Andrew Lloyd Webber
Tory peer Andrew Lloyd Webber is estimated to be worth around £650m Getty

Composer and Tory peer Andrew Lloyd Webber is reported to have flown nearly 3,500 miles from New York in order to vote in favour of the government's plan to cut tax credits.

Webber, who is estimated to be worth around £650m ($996m) was found to have voted against Baroness Hollis's motion to delay the Bill, which could leave as many as three million lower income families worse-off by an average of £1,300 in the short term for a further three years.

The Phantom Of The Opera and Cats composer is said to have been drafted in by fellow Tory peers as part of a bid to stop a potentially embarrassing defeat in the House of Lords for Chancellor George Osborne.

However, the journey for Webber, who was made a life peer in 1997, proved to be wasted after fellow peers voted 307 to 277 in favour of delaying the cuts, as well as a second Labour motion to delay the cuts until a "full transitional protection" for those affected can be drawn up by 289 to 272.

there he is @OfficialALW Lord Andrew Lloyd Webber on official Hansard list of Not Contents on the Meacher amendment

— Faisal Islam (@faisalislam) October 26, 2015

The last time Webber voted in the House of Lords was to back gay marriage in 2013. According to The Public Whip, he has voted in motions just 30 times out of a possible 1,898 times since becoming a peer 14 years ago.

Webber has been accused of acting "desperately" to help force through the controversial reforms by flying thousands of miles to "make poor people in another country poorer".

Following the crushing defeat, Liberal Democrat leader Tim Farron said the government had been "forced into an embarrassing climb down". He added: "George Osborne must now go back to the drawing board and come back with plans to balance the books that don't simply attack working families who are already struggling to get by."

A Downing Street spokesman said: "The prime minister is determined we will address this constitutional issue. A convention exists and it has been broken. He has asked for a rapid review to see how it can be put back in place."
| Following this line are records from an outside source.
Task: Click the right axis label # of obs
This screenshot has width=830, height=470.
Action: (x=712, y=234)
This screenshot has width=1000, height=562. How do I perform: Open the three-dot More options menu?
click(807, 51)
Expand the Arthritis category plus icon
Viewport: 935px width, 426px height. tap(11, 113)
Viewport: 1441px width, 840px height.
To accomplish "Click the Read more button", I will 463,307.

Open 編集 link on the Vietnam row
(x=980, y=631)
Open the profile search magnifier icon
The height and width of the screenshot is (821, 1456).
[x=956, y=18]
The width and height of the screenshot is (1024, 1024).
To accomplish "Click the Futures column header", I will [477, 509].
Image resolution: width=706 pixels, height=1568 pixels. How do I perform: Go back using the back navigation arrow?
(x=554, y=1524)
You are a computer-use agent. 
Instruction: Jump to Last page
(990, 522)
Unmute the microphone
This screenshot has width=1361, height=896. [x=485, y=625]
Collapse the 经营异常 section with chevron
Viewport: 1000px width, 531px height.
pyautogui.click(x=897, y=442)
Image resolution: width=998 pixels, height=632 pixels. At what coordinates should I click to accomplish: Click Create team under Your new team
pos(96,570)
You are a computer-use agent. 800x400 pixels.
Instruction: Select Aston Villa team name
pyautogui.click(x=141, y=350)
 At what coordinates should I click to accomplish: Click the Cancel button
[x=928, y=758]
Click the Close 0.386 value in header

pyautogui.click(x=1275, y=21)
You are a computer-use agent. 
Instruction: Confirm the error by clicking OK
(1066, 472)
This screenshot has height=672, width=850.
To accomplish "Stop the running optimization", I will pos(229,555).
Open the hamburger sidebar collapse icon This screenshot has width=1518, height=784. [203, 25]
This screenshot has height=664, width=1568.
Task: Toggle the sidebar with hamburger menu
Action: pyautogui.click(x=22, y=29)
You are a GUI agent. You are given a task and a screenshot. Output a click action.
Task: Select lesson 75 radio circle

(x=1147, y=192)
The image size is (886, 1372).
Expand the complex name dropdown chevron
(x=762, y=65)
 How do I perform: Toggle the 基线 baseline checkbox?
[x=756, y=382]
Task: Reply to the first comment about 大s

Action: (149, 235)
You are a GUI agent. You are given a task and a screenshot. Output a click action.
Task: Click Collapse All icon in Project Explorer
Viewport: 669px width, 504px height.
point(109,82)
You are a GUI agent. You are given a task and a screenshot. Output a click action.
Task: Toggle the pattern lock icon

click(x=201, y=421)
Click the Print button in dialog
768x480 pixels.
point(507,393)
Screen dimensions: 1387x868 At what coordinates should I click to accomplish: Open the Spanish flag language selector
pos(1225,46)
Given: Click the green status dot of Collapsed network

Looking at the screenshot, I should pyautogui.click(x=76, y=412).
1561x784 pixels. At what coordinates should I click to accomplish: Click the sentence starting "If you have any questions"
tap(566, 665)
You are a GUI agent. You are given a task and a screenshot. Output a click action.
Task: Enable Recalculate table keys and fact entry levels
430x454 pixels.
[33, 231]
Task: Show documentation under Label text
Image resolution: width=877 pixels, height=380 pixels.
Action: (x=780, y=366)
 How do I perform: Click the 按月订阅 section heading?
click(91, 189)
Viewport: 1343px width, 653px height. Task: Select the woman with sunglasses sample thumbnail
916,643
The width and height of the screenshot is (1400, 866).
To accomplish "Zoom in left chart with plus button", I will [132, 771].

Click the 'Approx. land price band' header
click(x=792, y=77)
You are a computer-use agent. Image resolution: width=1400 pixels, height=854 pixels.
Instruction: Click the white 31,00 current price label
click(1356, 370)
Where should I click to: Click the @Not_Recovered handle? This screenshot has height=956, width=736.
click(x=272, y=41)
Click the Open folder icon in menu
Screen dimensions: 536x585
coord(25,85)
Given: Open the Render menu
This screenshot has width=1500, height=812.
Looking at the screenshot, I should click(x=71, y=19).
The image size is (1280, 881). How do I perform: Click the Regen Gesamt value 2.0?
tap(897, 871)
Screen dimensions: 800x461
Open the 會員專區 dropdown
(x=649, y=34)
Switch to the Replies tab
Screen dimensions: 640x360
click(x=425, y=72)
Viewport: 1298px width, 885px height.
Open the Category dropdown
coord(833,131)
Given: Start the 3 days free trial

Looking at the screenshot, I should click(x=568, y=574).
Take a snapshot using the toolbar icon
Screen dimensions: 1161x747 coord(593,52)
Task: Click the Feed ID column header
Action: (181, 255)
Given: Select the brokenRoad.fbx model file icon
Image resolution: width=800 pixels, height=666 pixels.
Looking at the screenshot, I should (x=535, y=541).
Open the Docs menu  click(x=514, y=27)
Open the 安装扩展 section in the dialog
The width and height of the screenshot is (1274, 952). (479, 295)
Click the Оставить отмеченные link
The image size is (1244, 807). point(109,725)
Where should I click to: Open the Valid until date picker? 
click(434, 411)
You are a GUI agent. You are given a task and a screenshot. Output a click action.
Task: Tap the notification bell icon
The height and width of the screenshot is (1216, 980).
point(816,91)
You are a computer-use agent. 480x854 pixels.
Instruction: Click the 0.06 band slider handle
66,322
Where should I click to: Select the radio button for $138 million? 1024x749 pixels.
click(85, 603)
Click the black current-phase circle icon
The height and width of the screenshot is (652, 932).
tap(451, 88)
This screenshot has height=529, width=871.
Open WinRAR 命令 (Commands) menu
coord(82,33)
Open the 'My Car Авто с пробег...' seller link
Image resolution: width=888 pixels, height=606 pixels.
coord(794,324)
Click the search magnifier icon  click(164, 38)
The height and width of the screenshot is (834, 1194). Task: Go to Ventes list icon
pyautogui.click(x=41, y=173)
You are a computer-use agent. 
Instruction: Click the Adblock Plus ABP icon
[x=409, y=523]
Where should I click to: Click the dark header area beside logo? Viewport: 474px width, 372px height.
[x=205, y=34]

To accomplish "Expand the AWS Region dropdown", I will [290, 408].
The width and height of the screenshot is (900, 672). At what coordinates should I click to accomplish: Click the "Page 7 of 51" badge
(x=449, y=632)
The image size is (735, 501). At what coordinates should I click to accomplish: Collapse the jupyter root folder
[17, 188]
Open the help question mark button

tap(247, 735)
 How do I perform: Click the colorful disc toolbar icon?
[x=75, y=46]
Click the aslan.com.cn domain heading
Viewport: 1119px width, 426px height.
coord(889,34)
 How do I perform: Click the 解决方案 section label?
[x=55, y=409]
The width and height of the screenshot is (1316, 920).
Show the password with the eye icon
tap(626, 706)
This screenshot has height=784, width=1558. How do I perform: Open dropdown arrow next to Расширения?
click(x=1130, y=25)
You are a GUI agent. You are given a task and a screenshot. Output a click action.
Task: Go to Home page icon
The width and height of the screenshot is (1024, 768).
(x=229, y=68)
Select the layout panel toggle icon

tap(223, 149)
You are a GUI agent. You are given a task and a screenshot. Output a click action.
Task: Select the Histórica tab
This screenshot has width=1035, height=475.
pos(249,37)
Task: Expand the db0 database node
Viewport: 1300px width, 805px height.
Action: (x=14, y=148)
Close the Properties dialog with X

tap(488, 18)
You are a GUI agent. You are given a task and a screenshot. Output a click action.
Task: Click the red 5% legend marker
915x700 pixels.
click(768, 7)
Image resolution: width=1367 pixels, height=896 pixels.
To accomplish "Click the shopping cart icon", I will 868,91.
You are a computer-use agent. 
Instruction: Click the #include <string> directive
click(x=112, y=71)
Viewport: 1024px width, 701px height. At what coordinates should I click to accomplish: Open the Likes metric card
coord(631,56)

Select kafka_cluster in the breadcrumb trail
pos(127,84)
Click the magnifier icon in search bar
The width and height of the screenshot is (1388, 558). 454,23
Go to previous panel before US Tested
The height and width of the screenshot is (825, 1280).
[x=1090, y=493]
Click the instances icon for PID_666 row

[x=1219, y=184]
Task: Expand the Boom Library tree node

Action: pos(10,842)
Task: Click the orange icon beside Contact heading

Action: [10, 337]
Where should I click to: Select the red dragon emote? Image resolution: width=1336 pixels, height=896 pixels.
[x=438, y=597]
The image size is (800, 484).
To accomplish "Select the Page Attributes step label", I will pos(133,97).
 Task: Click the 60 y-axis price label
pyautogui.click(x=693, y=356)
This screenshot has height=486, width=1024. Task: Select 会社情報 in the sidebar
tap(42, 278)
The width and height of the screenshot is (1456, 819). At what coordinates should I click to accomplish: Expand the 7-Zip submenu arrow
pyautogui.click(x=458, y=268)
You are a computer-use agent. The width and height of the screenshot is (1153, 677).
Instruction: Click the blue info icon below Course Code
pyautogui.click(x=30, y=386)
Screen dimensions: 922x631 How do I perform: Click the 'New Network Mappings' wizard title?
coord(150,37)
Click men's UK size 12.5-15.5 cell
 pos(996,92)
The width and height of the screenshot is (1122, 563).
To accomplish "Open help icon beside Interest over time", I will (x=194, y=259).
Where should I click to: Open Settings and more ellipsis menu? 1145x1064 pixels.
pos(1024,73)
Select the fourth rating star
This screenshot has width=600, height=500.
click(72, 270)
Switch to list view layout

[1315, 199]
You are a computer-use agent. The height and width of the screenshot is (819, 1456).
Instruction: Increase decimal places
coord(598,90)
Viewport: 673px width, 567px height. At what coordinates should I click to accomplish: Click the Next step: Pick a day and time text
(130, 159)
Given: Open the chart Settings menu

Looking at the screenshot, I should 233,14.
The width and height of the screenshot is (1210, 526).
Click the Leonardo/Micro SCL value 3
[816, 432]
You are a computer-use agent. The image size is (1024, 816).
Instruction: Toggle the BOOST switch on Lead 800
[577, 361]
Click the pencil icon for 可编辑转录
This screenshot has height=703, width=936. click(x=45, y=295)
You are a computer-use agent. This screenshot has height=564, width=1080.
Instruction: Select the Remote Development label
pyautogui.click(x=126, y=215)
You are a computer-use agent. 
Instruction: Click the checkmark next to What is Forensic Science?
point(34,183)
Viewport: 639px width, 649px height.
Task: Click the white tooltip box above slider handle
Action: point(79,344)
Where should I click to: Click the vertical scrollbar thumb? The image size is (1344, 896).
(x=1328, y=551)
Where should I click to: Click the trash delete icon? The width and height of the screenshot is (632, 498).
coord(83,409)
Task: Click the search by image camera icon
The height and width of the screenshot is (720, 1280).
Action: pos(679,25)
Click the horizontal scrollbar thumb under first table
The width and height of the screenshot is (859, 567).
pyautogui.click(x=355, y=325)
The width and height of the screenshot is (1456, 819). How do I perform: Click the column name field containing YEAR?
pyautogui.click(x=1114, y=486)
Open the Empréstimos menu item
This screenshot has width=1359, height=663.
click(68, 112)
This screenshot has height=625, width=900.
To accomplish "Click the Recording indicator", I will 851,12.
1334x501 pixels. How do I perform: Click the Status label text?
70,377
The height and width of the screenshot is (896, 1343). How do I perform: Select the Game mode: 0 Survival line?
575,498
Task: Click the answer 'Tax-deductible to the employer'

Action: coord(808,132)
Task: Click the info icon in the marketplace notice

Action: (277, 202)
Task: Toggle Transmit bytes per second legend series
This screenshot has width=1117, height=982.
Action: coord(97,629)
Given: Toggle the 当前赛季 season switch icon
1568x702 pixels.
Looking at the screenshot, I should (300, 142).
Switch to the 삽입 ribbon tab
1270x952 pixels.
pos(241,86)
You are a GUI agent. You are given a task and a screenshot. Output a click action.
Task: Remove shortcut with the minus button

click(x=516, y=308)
Dave Prentis, general secretary of the workers union Unison, said: "Peers have now given the government a chance to think again and the chancellor should grasp that opportunity with both hands. Mums and dads – who are already walking a financial tightrope because money is so tight – have been having sleepless nights at the thought of losing as much as £50 a week next April."

Update: A spokesperson for the composer said: "Andrew Lloyd Webber flew back from New York at his own expense to attend the opening night of Cats at the London Palladium. Coming back to London allowed him to vote in the House of Lords.

"He voted last night because he feels that it is important for democracy that the House of Lords should not override decisions made by the elected House of Commons. While there are important constitutional issues concerning the House of Lords, Andrew is pleased that the chancellor, George Osborne, is reviewing the tax credits situation."

The spokesperson added Webber has "never claimed expenses from the House of Lords".